* What is needed: From the data below, return each line in which the string "screenshot" is found.

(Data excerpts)
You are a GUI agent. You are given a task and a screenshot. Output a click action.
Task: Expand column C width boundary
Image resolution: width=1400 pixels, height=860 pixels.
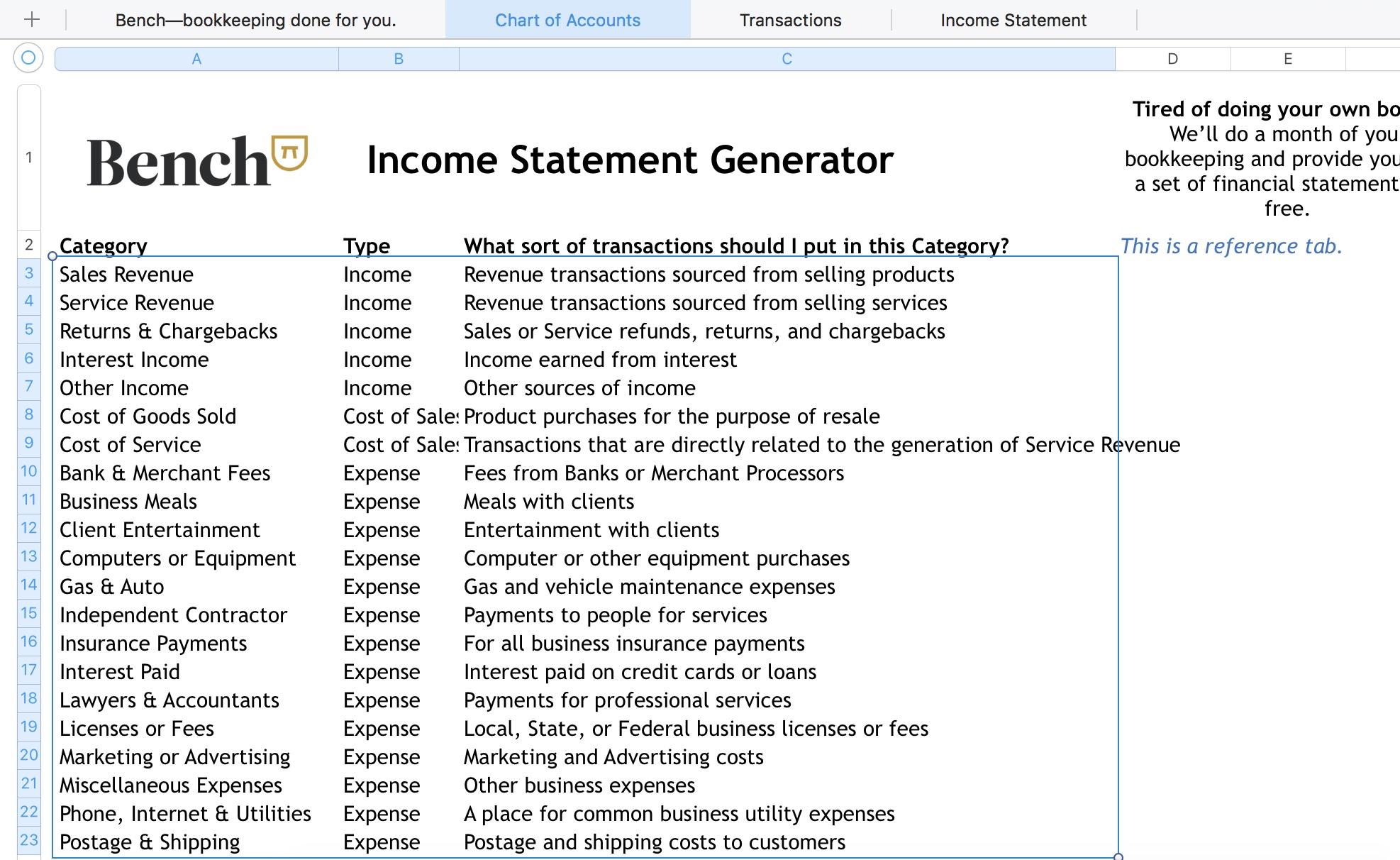coord(1114,58)
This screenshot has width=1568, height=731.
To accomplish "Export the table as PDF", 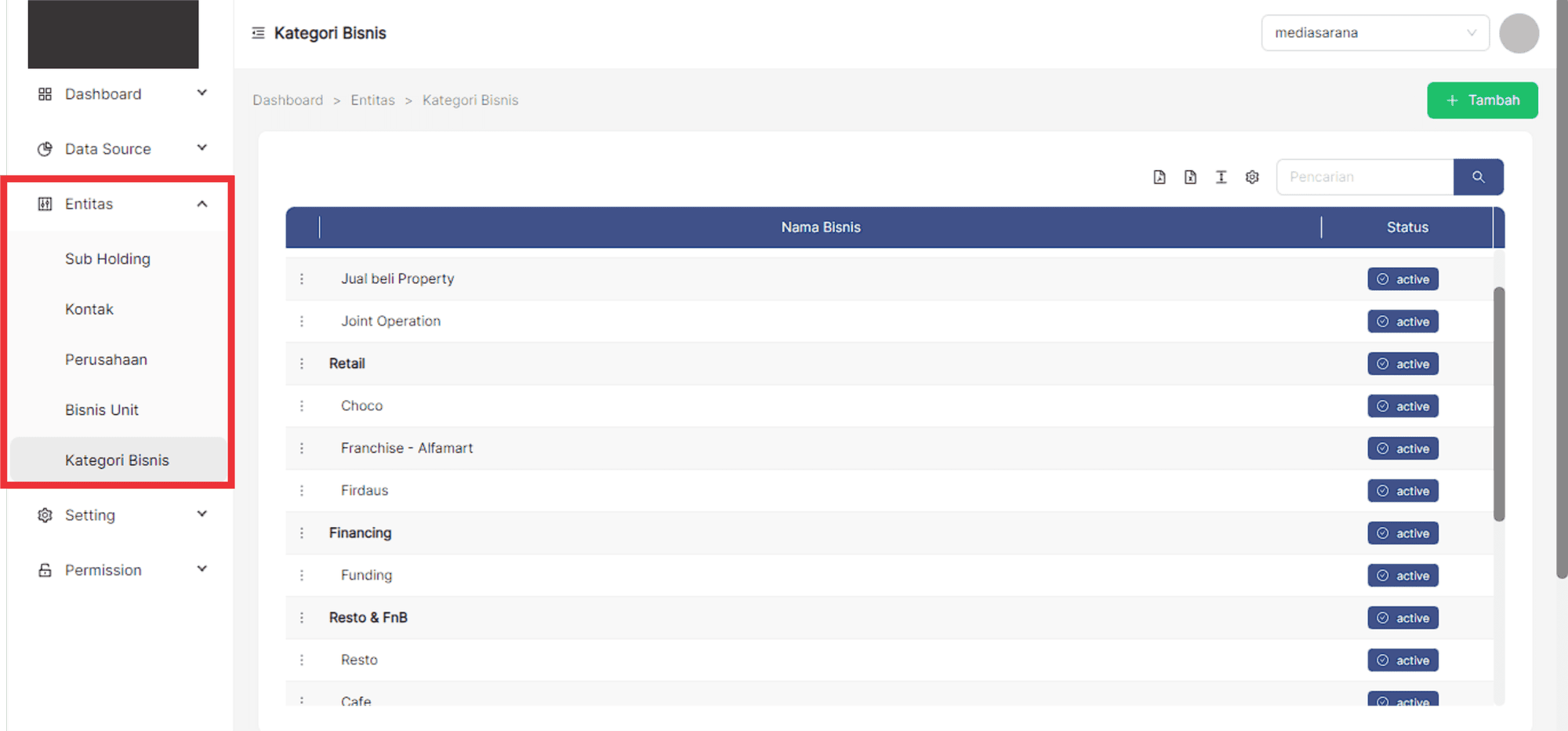I will click(1160, 177).
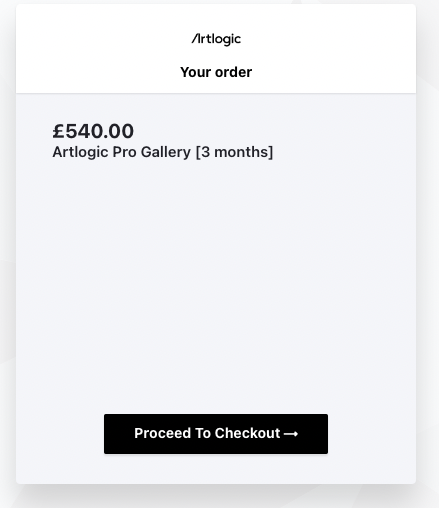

* Completed exercise:
You are a GUI agent. You are given a task and a screenshot. Output a click action.
This screenshot has width=1568, height=731.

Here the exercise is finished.